* Description of the task
Swap "coordinates" for "point" everywhere it appears in the listing below, leaving every other word as it is. Repeat the listing without the pictures.

* Records to process

►

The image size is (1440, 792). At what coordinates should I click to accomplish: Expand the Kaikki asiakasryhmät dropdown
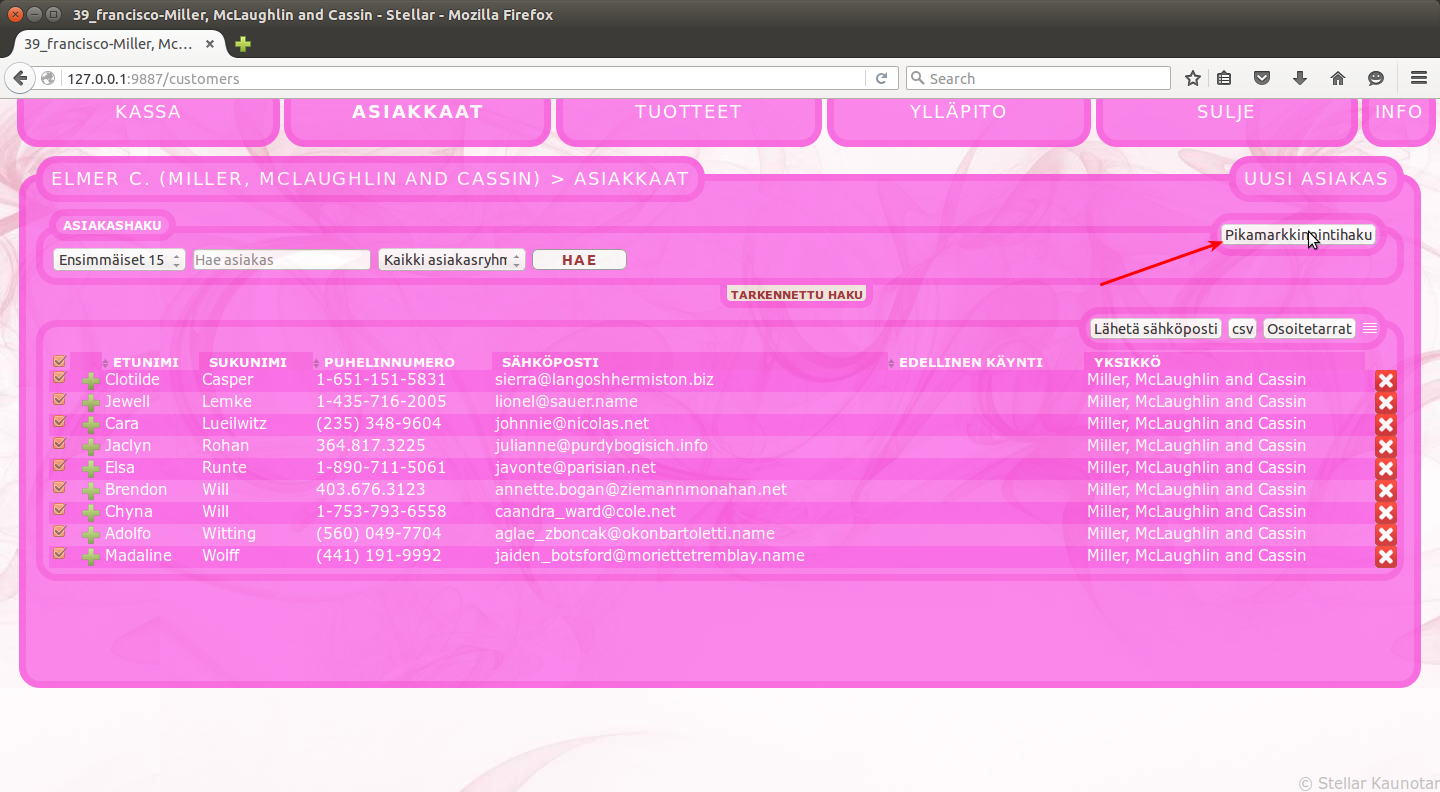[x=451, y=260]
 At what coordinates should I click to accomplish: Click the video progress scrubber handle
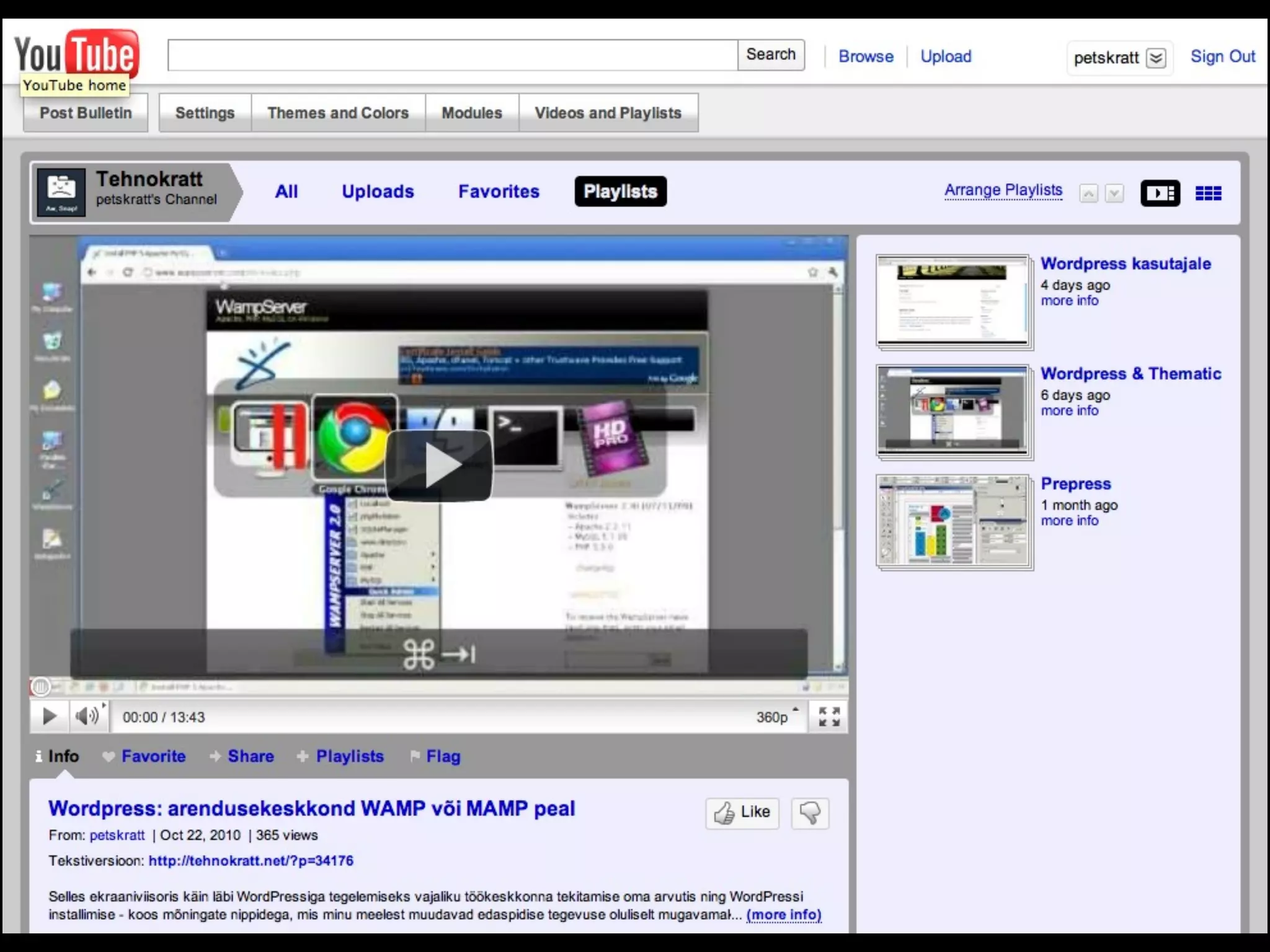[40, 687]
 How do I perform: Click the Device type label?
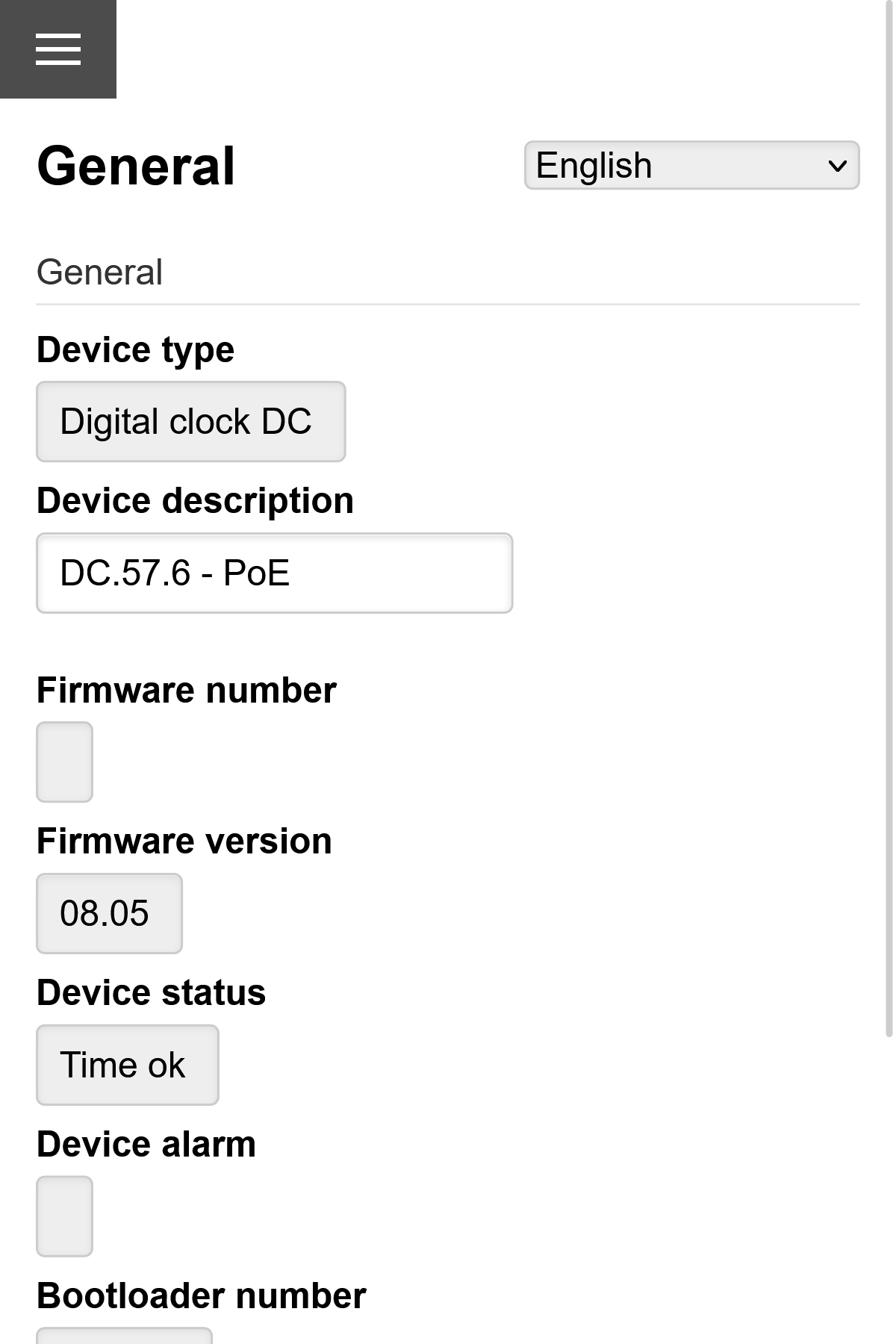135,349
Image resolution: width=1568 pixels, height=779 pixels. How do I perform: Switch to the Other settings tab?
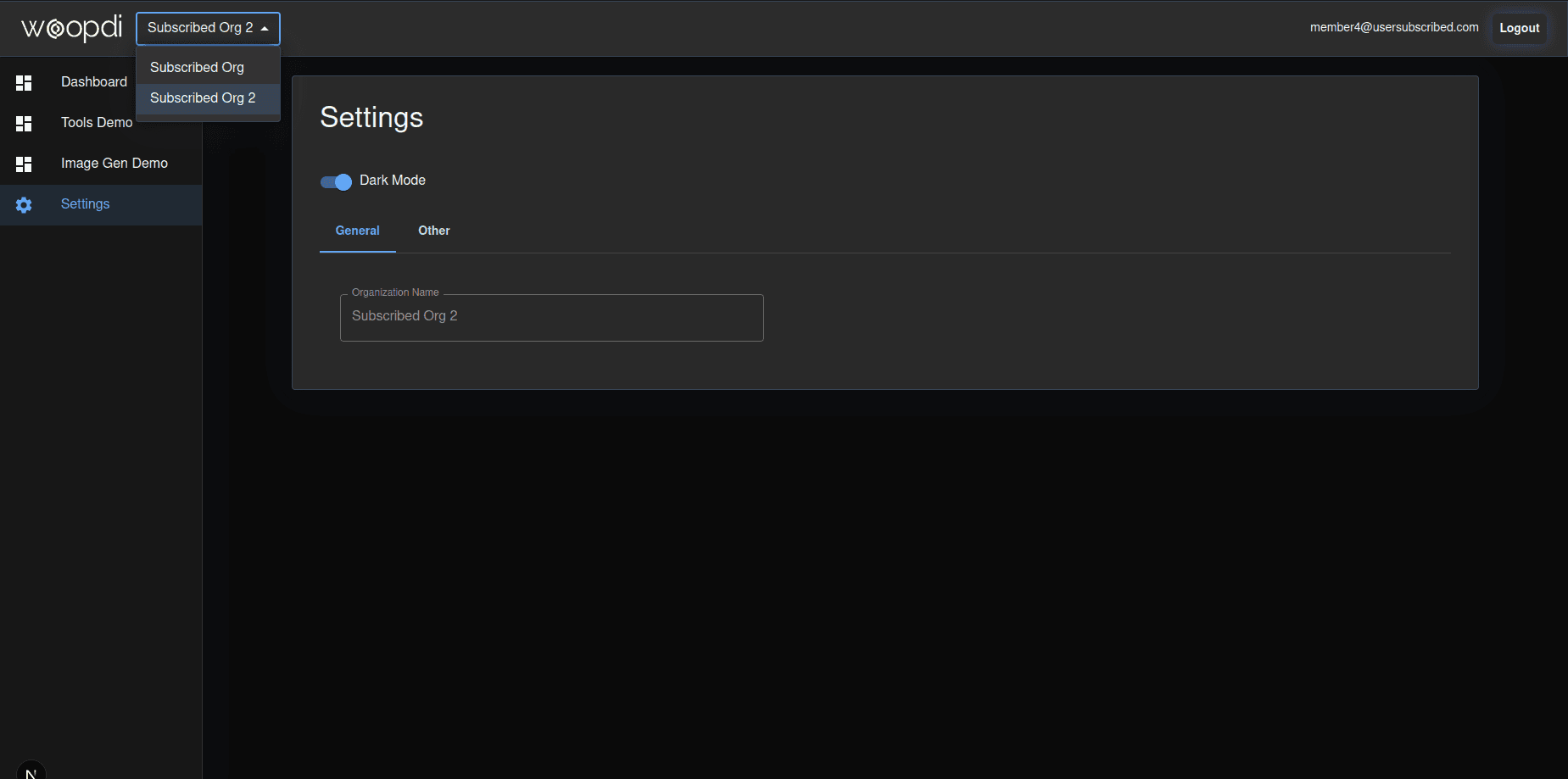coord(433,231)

◄

* Solution for this problem
The image size is (1440, 792). At what point should I click to accomplish: Expand the Kaikki asiakasryhmät dropdown
[x=451, y=260]
 At what point should I click to accomplish: Click the video progress scrubber handle
[40, 687]
 How do I perform: Click the Device type label?
135,349
Image resolution: width=1568 pixels, height=779 pixels. How do I perform: Switch to the Other settings tab?
coord(433,231)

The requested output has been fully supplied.